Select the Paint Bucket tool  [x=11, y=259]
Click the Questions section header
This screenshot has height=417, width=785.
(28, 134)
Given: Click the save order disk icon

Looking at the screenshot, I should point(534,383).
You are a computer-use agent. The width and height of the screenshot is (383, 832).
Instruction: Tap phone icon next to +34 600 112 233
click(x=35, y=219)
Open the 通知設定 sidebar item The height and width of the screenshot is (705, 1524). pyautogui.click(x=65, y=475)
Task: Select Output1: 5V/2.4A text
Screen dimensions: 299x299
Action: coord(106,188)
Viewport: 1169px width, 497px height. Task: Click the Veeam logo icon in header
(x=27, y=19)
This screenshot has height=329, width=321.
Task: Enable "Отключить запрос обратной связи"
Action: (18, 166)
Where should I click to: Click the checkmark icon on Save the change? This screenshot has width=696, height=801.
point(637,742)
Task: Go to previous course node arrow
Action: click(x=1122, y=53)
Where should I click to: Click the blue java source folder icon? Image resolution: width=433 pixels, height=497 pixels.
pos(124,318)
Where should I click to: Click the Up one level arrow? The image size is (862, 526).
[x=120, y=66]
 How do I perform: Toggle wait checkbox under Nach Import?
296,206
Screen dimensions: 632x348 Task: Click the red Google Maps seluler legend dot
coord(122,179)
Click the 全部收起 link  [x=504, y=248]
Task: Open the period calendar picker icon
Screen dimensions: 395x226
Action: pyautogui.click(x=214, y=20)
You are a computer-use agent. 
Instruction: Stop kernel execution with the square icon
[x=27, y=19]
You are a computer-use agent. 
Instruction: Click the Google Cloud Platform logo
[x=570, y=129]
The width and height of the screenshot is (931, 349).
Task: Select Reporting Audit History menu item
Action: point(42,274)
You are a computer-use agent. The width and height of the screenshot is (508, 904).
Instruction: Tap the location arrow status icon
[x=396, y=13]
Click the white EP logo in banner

▸ Exercise aim
Tell me how many lines in the records above include the word "Open"; the number is all that is needed.

▸ The answer
2